Daha sonraları yiyecek bulamadıkları için çok kişinin öldüğünü bana
söylemişlerdi. Köyümüze gelen faşistlerden birisini partizanlar öldürünce,
Almanlar sivil insanlarımızı bir araya toplayıp kurşunlayarak öldürmüşlerdi.
- Baban
Ashad geri döndüğünde sana ilk olarak ne söylemişti?

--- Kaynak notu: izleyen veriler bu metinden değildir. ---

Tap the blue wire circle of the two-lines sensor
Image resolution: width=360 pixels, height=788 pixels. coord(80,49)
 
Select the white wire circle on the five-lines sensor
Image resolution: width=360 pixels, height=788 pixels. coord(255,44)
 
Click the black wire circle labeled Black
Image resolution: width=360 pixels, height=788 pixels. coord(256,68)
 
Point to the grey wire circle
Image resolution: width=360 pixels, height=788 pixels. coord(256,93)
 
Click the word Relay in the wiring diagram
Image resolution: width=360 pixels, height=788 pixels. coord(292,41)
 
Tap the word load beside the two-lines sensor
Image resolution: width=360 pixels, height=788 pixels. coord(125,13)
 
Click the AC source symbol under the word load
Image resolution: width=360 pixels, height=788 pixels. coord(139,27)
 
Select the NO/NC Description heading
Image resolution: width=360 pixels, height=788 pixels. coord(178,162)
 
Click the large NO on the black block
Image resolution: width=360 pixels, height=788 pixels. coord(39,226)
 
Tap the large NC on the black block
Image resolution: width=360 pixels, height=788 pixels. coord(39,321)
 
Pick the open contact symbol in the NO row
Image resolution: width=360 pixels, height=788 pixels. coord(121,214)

- Güler yüzle bana bakmıştı, işte bunu
hatırlıyorum. Ağzında diş kalmamıştı, hastaydı. Babam iyi bir dansçıydı,
köydeki düğünlerde oynuyordu. Savaşın ardından iki tane daha oğlu oldu. Aslanla Kaplan.
-Murat,
konservatuarda okudun, meslek olarak kompozitörlüğü seçtin. Senin için müzik
nedir?
- Yaşamımı müzik ve şarkı zenginleştirdi.
-
Tema olarak vatanseverliği ön plana çıkarmanın kökeninde ne yatıyor, bize
söyleyebilirmisin?
- Sen nasıl yazarsın bilmiyorum ama bunun
kökeninde, güç bulmasında anne-babamın, Cambeçıye’nin yattığını düşünüyorum.
- Cambeçıye
için yazdığın şarkıyı kaleme alırkan en çok aklına gelen neydi,
hatırlıyormusun?
- Köyümün kuruluşunun 130. yılı anısına
Jene Kırımıze’nin yazdığı sözlerin üzerine şarkıyı bestelemiştim. Şevoj Roze
keyifli bir sesle Cambeçıye şarkısını söylediğinde daha da çoğunu bestelemek
istemiştim. Şarkın için tebrik aldığında, üzerinde düşünebileceğin şey çok
oluyor.
-Kahramanlık şarkılarının başlangıcına biraz değinmeni bekliyorum.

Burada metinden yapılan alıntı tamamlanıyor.